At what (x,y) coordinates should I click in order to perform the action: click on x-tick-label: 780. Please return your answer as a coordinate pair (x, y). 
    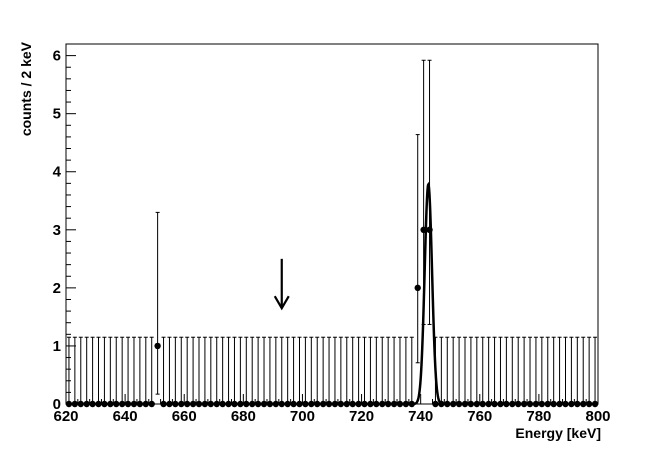
    Looking at the image, I should click on (538, 416).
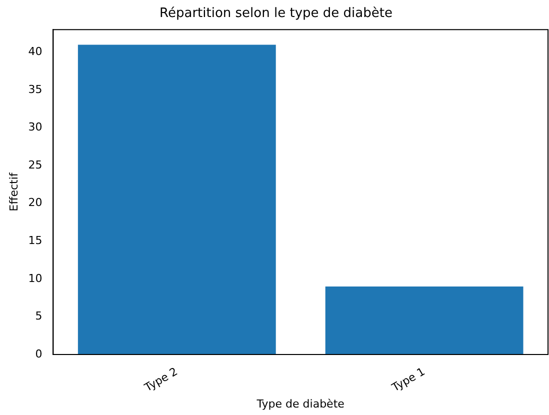 This screenshot has height=415, width=549. Describe the element at coordinates (14, 192) in the screenshot. I see `y-axis-title: Effectif` at that location.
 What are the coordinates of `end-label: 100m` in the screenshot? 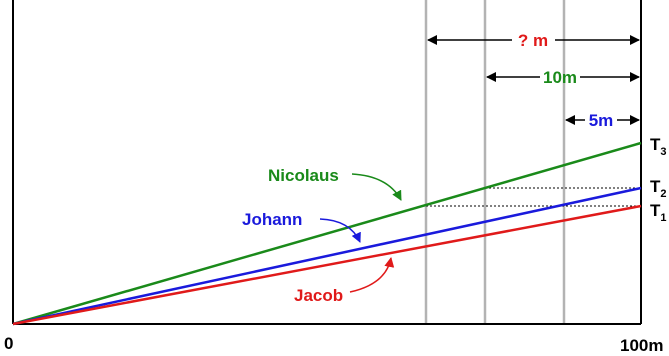 It's located at (642, 346).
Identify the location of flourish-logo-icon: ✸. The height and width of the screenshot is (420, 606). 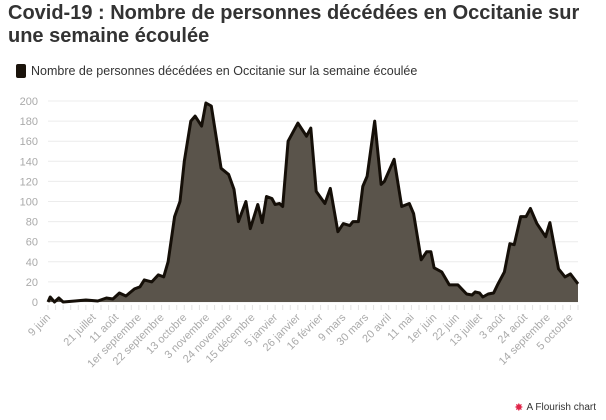
(519, 408).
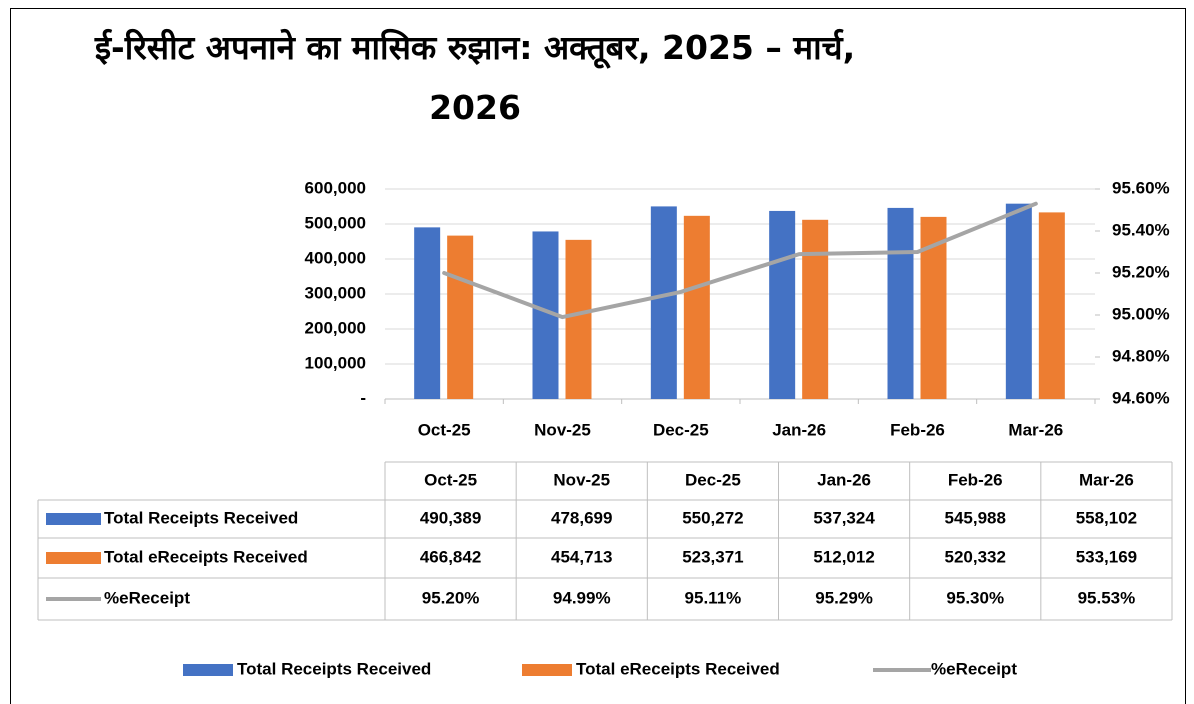  I want to click on y2-tick-label: 95.60%, so click(1141, 188).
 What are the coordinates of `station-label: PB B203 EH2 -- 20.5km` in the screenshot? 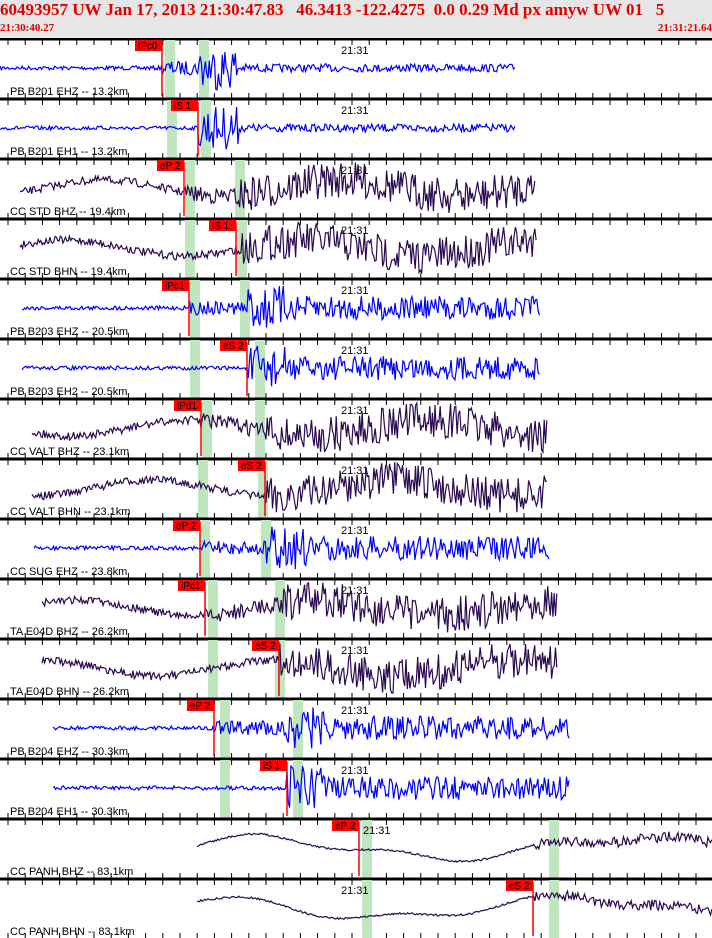 It's located at (68, 392).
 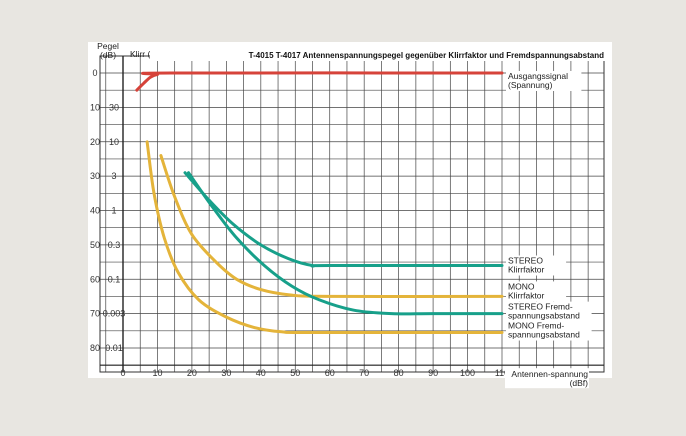 What do you see at coordinates (114, 142) in the screenshot?
I see `y-tick-label-klirr: 10` at bounding box center [114, 142].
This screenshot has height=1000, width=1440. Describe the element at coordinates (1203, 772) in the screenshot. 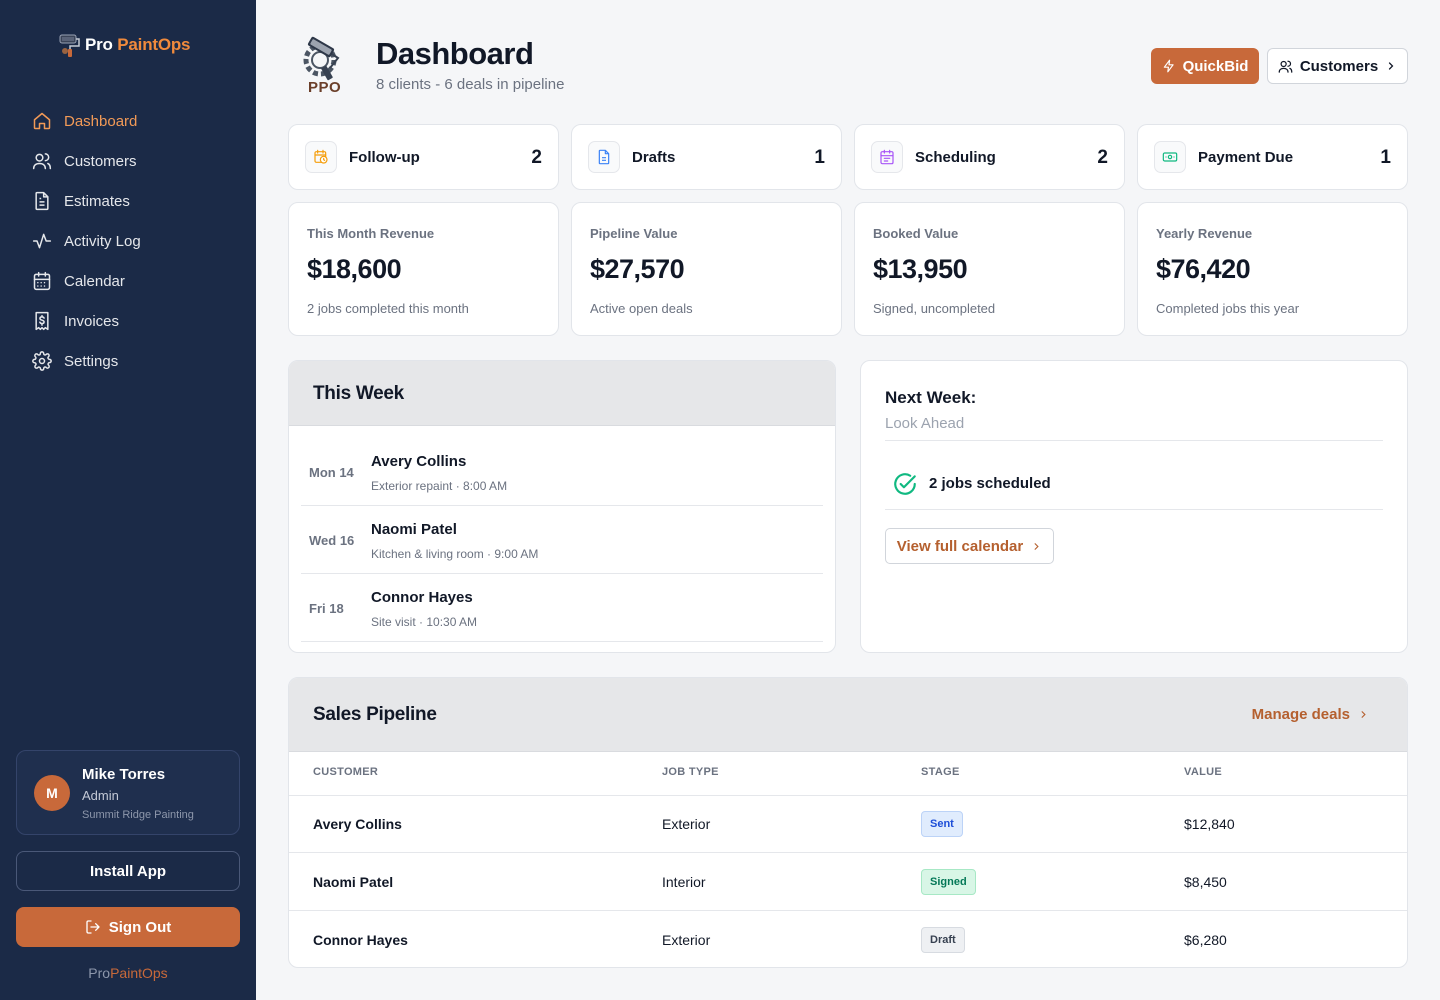

I see `column-header-value: VALUE` at that location.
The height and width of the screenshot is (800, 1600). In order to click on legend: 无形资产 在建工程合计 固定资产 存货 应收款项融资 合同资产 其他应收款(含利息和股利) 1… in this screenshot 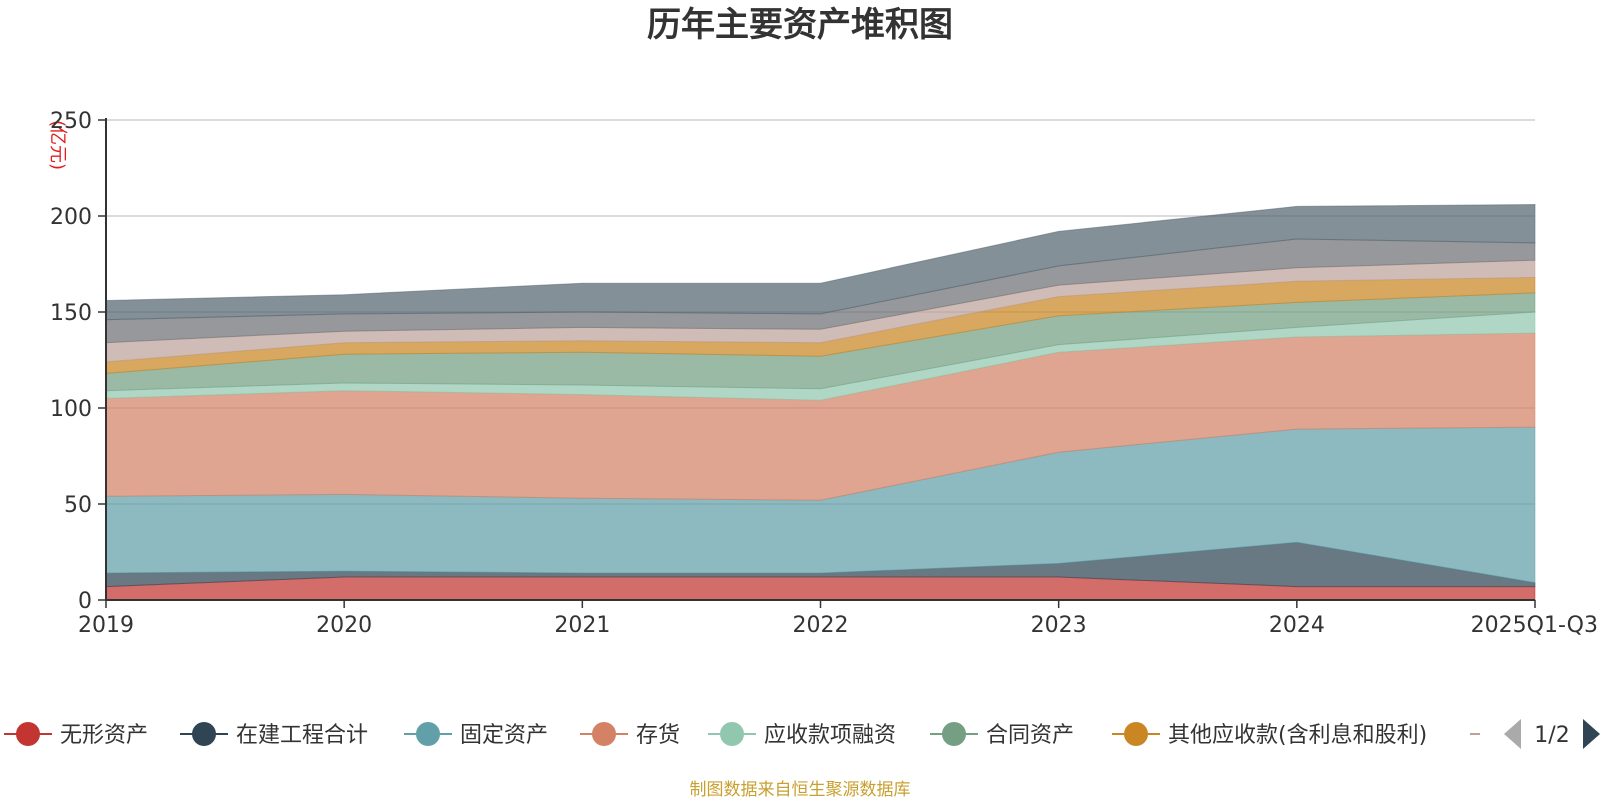, I will do `click(802, 734)`.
§ §
_Task prompt_. Copy the material from its very beginning through the line that contains "Looking at the", including that line, and leave the pictures out of your copy.

_Output for this task_.
At what (x,y) coordinates should I click in order to perform the action: click on x-tick-label: 780. Please return your answer as a coordinate pair (x, y). 
    Looking at the image, I should click on (538, 416).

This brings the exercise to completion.